Pick up the piece on the Oakland liquor store attacks and the city's police staffing after its last sentence, and keep writing in the same voice.

• [GIVEN PASSAGE]:

((

Within five days of the incident, President Mohamed Saleh Mohamed of the Yeminie Grocers complained publicly, "It's frustrating that it's taking so long to get the folks caught on videotape apprehended." The next day he added, "The police have not been doing their jobs. They should have made arrests days ago." (Oakland Post, Nov. 30, 2005) After police made the first two arrests, Saleh was grudging in his praise: "It shows a little progress, but we still don't know what's next." On the other hand, when police approach a store owner about working together against the drug crowd, the owner typically refuses.
Questions for Your Black Muslim Bakery
By Jan. 2, 2006, police had arrested six men, all connected with the Your Black Muslim Bakery organization, including the son of founder Yusuf Bey. (There is no connection between the bakery group and national Black Muslim organizations.) The suspects were charged with felony vandalism and false imprisonment, with hate crime enhancement. One 19-year-old was arrested when caught speeding in a silver Jaguar. Another was caught on a warrant check after caught speeding and driving without a front license plate in Fresno. The attacking squads were made up of between ten and eleven men.
Why did the squads target liquor but not drugs? Do the squads think they will significantly reduce the number of stores that sell liquor?
Or were these attacks paving the way for a protection racket: Mr. Liquor Store Owner, sign up with our security service and your store will be safe? It certainly seems that way. Five nights later one of the two stores was burned out. Arson is suspected.
City Councilmembers Bear Biggest Moral Stain
Despite a wave of violence in general, despite these attacks on liquor stores in particular, despite the swelling presence of thuggery across Oakland, the city council persists in its years-long policy of running the police department into the ground. The number of employed police officers, instead of increasing in the past year, dropped several dozen to below 700. A year ago the council lifted its police hiring freeze, but you would never know it.

))

• [SUPPLIED DATA]:
((

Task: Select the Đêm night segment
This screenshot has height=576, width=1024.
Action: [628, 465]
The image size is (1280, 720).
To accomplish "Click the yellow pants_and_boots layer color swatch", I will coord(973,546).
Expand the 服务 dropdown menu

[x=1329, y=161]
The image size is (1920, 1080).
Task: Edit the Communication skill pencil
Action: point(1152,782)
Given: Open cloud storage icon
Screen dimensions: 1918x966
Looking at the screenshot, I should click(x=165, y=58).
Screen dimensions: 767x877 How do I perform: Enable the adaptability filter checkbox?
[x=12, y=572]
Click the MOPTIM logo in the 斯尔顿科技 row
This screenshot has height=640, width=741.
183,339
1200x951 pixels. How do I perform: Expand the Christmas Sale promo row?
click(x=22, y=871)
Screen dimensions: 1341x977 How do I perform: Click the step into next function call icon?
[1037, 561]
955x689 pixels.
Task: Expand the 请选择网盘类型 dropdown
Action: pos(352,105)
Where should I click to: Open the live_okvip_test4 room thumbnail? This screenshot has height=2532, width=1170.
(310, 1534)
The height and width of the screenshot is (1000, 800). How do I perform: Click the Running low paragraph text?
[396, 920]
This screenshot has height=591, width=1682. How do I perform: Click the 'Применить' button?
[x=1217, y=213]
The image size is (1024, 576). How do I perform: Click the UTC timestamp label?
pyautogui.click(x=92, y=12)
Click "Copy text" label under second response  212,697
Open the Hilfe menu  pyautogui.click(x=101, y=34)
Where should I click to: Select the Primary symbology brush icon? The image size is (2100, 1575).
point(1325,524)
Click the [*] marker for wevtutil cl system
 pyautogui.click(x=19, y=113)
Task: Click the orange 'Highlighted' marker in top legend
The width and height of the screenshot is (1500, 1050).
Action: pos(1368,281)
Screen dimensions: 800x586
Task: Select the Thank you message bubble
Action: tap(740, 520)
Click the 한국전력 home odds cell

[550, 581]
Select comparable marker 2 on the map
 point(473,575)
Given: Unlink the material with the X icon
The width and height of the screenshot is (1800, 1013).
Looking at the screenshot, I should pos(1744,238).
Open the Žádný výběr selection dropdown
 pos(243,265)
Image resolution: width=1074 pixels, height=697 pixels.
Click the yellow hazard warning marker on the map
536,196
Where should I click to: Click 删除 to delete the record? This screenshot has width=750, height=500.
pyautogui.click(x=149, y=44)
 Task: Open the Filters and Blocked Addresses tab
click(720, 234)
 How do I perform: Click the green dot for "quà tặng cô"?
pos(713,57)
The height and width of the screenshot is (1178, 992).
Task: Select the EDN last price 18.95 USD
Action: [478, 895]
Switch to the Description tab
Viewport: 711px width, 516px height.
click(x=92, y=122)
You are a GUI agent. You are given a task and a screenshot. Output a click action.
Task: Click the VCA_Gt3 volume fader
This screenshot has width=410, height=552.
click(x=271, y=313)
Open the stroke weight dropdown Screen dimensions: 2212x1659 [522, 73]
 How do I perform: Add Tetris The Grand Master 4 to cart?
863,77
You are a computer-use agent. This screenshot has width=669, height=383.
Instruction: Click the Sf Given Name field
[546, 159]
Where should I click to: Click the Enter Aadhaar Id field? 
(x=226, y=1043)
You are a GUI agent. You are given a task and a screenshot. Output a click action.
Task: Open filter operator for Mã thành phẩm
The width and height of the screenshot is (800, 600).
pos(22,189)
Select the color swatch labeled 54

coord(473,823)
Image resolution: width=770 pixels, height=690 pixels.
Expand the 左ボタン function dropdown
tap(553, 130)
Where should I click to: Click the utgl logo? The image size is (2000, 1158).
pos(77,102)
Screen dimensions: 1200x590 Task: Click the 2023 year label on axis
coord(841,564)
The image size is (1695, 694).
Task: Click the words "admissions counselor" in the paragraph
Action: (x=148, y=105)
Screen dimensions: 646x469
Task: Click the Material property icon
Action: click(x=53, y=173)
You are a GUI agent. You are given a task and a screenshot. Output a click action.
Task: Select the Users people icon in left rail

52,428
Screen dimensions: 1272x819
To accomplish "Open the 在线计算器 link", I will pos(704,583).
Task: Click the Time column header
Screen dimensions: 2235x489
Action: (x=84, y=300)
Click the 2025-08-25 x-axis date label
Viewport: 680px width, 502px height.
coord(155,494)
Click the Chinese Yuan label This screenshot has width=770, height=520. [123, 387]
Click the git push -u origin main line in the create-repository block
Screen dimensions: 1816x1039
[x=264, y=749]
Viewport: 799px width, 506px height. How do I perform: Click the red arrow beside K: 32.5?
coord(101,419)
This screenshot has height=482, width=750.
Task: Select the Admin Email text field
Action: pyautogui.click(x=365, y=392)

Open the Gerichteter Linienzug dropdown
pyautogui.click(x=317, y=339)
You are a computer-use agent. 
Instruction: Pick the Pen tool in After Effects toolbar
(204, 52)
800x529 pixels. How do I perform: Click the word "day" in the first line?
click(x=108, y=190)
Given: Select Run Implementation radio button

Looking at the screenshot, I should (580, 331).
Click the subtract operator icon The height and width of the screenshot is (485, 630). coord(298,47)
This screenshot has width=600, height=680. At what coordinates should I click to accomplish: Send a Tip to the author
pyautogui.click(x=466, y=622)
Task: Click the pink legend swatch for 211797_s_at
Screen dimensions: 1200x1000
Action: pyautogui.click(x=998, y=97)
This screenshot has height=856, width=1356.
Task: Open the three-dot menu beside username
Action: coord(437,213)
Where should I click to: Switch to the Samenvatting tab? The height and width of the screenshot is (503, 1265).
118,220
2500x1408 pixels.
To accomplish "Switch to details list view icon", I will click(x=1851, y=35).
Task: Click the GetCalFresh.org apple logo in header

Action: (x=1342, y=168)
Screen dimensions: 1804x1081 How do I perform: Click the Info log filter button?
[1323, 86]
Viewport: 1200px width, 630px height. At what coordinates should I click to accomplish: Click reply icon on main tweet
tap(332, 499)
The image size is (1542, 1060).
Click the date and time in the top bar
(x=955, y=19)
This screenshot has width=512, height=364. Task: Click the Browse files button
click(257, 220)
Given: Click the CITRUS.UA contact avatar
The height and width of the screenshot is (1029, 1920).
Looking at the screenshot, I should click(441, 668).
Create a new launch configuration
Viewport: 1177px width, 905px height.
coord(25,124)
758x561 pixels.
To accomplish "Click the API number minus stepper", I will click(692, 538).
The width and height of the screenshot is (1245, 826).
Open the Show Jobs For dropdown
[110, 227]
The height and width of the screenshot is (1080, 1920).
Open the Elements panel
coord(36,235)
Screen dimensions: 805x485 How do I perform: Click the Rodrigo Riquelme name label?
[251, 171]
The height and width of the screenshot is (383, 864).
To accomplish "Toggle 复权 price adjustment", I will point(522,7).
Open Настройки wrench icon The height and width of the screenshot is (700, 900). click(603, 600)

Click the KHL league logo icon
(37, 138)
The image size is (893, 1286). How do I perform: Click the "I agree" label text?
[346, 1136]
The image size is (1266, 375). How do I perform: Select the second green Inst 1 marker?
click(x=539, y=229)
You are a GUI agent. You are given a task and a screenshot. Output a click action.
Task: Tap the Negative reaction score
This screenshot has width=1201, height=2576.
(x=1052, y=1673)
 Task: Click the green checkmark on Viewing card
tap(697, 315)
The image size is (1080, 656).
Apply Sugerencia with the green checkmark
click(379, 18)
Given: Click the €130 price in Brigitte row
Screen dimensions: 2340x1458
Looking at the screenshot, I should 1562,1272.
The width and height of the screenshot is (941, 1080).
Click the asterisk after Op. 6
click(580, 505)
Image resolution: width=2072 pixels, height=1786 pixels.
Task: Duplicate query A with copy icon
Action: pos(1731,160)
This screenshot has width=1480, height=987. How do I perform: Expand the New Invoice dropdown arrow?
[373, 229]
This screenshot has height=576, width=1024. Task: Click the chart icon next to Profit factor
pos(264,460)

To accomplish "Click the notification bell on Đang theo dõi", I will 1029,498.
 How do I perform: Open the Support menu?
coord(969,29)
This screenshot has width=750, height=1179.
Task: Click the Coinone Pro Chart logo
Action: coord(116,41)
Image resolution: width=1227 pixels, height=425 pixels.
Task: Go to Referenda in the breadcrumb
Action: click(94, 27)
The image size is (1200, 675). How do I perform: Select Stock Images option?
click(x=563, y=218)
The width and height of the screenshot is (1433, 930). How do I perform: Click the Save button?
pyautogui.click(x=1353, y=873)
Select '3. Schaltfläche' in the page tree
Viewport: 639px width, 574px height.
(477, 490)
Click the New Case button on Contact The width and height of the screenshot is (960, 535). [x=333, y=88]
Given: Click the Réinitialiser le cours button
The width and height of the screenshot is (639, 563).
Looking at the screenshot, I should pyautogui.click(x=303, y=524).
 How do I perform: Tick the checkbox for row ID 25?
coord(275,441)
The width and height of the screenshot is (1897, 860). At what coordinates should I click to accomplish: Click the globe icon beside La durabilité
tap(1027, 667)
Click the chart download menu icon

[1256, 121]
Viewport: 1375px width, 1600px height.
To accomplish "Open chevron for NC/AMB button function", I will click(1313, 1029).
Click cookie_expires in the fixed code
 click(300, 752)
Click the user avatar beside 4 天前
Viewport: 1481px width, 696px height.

))

• [IN RESPONSE]:
Valuing publicity instead of results, the City started issuing monthly reports on the alleged progress of Measure Y, the tax package sold to voters in Nov. 2004 with a commitment to 802 officers. Now city officials openly defy the staffing requirement. However, the City's website dedicated to boasting about Measure Y activity has been silent for November. What's going on?
Council member Nancy Nadel, whose district includes the two markets, "acknowledged that the Police Department was understaffed but said city officials wanted to help." (San Francisco Chronicle, Nov. 29) Council president De La Fuente had nothing to say about the hundreds of police that Oakland needs to restore its department, instead focusing on half a dozen City lawyers who sue problem businesses. What hypocrisy! Nadel, De La Fuente, Quan and others sat on the council for years; they reduced police staffing. If council members want to help, all they have to do is obey the law they wrote, Measure Y.
To be sure, the city council is busy handing out Measure Y grants to social agencies that make political alliances with one or another council member.
Mayoral candidate Ron Dellums has been silent on the liquor store events.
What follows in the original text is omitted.